Swiss staff evacuated from SDC cooperation office in Kabul
Bern, 16.08.2021 - Switzerland is concerned about the grave security situation in Afghanistan. Given the events of the last few days, the FDFA has temporarily closed the cooperation office of the Swiss Agency for Development and Cooperation (SDC) and had its Swiss staff flown out of Kabul. On 16 August 2021, the three remaining staff members landed in Doha. They will travel to Switzerland from there as soon as possible. Three other staff members had already left Kabul. Efforts are under way to find a solution for local personnel so that the FDFA's local employees and their immediate families can also leave Afghanistan.
Last Friday evening, FDFA State Secretary Livia Leu informed the media that three of the six Swiss staff members of the SDC's cooperation office in Kabul had left the country. At the weekend, the remaining three transferable staff members also left Afghanistan. They were included in the evacuation planning of the German embassy and, together with other international personnel, were flown out on Sunday on a US military plane to Doha, where they landed in the early morning of 16 August 2021. They will return to Switzerland as soon as possible.
Switzerland intends to maintain its international cooperation programmes
On Sunday morning, the SDC had also temporarily closed its cooperation office, as the office cannot carry out its mandate under the current circumstances. It remains to be seen when the SDC will resume its work on the ground. According to SDC Director General Patricia Danzi, there are many needs within Afghanistan and in the surrounding areas and the SDC is examining how it can meet these needs with local and international partners. Current and future programmes will be adapted accordingly. "We will maintain our commitment to Afghanistan in the future," Danzi told the media last Friday.
Local employees still on the ground
The 348 local employees of the cooperation office have not yet been able to leave the country. Together with the FDJP and external partners, the FDFA is working intensively to find solutions for the local employees and their immediate family members.

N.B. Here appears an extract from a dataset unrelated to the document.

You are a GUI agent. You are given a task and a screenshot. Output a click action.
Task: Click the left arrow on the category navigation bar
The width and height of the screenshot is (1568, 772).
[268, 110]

The approximately 230 people concerned will receive a humanitarian visa for Switzerland, as State Secretary for Migration Mario Gattiker explained to the media on Friday. The persons to be transferred to Switzerland will be included in the resettlement quota and granted asylum after their entry. In May 2019, the Federal Council established this quota, allowing up to 1,500–2,000 refugees to resettle in Switzerland per two-year period. After their arrival in Switzerland, the 230 individuals concerned will initially be transferred to the various federal asylum centres, where they will be housed and receive support.

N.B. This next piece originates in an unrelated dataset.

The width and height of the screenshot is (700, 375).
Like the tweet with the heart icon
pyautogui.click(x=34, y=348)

The Afghan employees of the cooperation office could be considered Western collaborators by the Taliban and are therefore at risk to life and limb. However, the current situation in Kabul, particularly at the city's airport, makes it difficult for the local employees to leave the country. In this matter, the FDFA is in constant contact with its employees on the ground.
In addition, the Swiss embassy in Pakistan, which has consular responsibility for Afghanistan, is in contact with Swiss nationals who are in Afghanistan. 26 Swiss citizens are registered with the embassy in Islamabad. Those citizens who need assistance to leave Afghanistan should immediately contact the Swiss embassy in Islamabad (email@example.com, tel: +92 300 856 4052).

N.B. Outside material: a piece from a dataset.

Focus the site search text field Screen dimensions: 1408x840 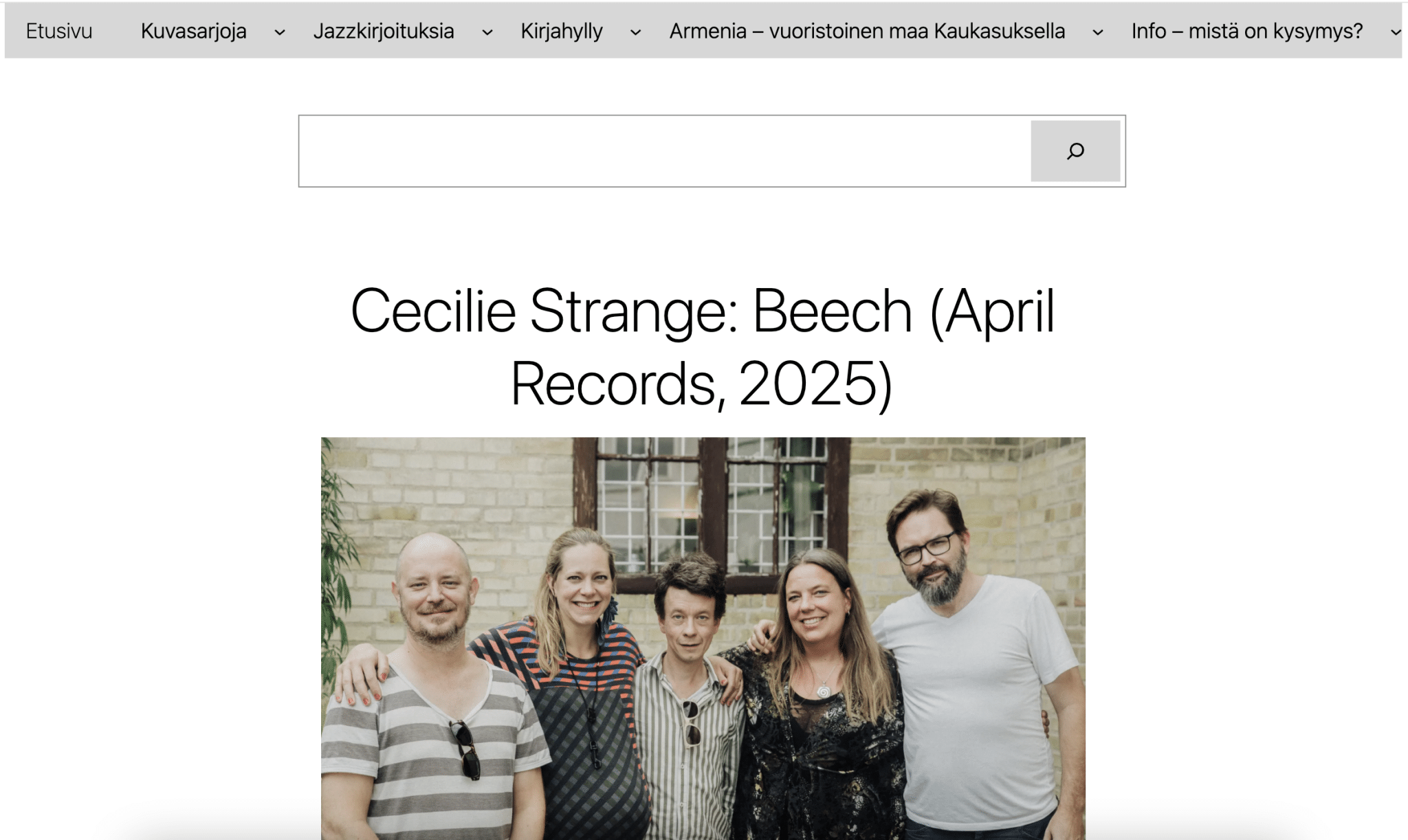665,151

Switzerland is concerned about the situation in Afghanistan
Switzerland is concerned about the grave security situation in Afghanistan. The high level of violence contributes significantly to the suffering of the Afghan population and increases the number of displaced persons in search of safety and protection. Switzerland condemns the alleged violations of international law, including alleged crimes under international law, and urges all actors involved to abide by international humanitarian law and to respect human rights. Special attention should be paid to guaranteeing the rights of minorities and those of women and girls. Afghan and foreign citizens who wish to leave must be able to do so freely and unhindered; roads, airports and border crossings must remain open for this purpose. In particular, people must also be allowed to take flights leaving Afghanistan from Kabul's airport safely and without any discrimination.